*Texto de origem*
-=-=-
Portugal é o terceiro país europeu que mais recorre ao trabalho temporário, a seguir à Espanha e à Polónia, com um em cada cinco trabalhadores com contrato a prazo.

Portugal é o terceiro país europeu com mais contratos a prazo, a seguir à Espanha e Polónia. Um em cada cinco trabalhadores tem um contrato a prazo, mais seis pontos percentuais que o verificado na UE27 (15%)”, revela um retrato do tecido empresarial português com dados de 2018, divulgado neste sábado pela base de dados estatísticos da Fundação Francisco Manuel dos Santos, a propósito do Dia das Micro, Pequenas e Médias Empresas (PME).

Já nos países bálticos e na Roménia, esta situação atinge menos de 4% dos trabalhadores.

Quanto aos salários, 22% dos trabalhadores por conta de outrem recebia em 2018 o salário mínimo nacional (580 euros, à data), o triplo do valor registado em 2008 (7,4%).

A Pordata sublinha, contudo, que o salário mínimo nacional aumentou 23% naquele período, o equivalente a mais de 100 euros (a preços constantes), crescimento bem superior ao das remunerações médias mensais no mesmo período (4%, ou mais 35 euros).
-=-=-
Registos contidos num conjunto de dados:
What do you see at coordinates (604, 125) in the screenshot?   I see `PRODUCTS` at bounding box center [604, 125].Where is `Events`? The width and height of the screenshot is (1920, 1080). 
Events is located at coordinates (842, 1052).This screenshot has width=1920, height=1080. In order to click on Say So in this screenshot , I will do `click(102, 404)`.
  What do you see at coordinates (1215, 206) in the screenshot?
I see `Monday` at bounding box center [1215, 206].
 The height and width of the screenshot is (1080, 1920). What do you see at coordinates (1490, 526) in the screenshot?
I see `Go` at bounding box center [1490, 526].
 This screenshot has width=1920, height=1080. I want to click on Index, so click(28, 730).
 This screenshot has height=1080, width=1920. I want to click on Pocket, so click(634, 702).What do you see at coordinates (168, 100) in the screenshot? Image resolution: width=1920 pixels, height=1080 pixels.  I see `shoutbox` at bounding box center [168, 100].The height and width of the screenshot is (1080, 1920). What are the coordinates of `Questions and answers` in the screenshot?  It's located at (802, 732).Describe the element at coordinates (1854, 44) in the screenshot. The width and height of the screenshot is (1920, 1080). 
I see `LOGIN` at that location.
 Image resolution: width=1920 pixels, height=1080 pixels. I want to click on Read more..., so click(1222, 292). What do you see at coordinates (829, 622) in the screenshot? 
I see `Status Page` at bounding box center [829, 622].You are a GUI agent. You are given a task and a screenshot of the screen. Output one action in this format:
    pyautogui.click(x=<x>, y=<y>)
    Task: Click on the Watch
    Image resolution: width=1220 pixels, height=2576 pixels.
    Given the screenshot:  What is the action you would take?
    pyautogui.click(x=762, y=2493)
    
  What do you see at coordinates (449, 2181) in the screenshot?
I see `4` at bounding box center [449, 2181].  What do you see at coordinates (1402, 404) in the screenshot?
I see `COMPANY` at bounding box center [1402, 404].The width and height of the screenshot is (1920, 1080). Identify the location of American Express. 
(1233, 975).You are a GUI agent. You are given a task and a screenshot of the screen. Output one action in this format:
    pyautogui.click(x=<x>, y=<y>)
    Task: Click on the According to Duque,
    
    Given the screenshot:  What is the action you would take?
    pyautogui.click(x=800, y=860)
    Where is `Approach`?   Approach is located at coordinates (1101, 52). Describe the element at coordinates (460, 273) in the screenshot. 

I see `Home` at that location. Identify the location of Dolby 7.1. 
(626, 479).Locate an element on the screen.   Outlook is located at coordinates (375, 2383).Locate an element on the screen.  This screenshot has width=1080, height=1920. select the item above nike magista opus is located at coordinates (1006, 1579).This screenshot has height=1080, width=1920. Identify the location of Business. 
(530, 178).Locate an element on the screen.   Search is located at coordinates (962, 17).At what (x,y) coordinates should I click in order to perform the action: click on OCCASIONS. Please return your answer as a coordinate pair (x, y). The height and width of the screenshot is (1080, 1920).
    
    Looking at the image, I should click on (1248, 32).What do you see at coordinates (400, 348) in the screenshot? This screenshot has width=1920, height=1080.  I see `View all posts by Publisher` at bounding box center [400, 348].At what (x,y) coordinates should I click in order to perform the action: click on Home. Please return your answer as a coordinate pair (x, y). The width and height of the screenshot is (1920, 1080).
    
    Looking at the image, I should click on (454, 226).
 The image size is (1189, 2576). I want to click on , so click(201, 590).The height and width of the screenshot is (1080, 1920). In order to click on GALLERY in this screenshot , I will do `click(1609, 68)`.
-=-=-
*Requisito*
No texto de origem sobre os contratos a prazo em Portugal, que percentagem dos trabalhadores por conta de outrem recebia o salário mínimo nacional em 2018? Esta listagem não tem qualquer relação com o texto de origem.

*Resposta escrita*
22% dos trabalhadores por conta de outrem.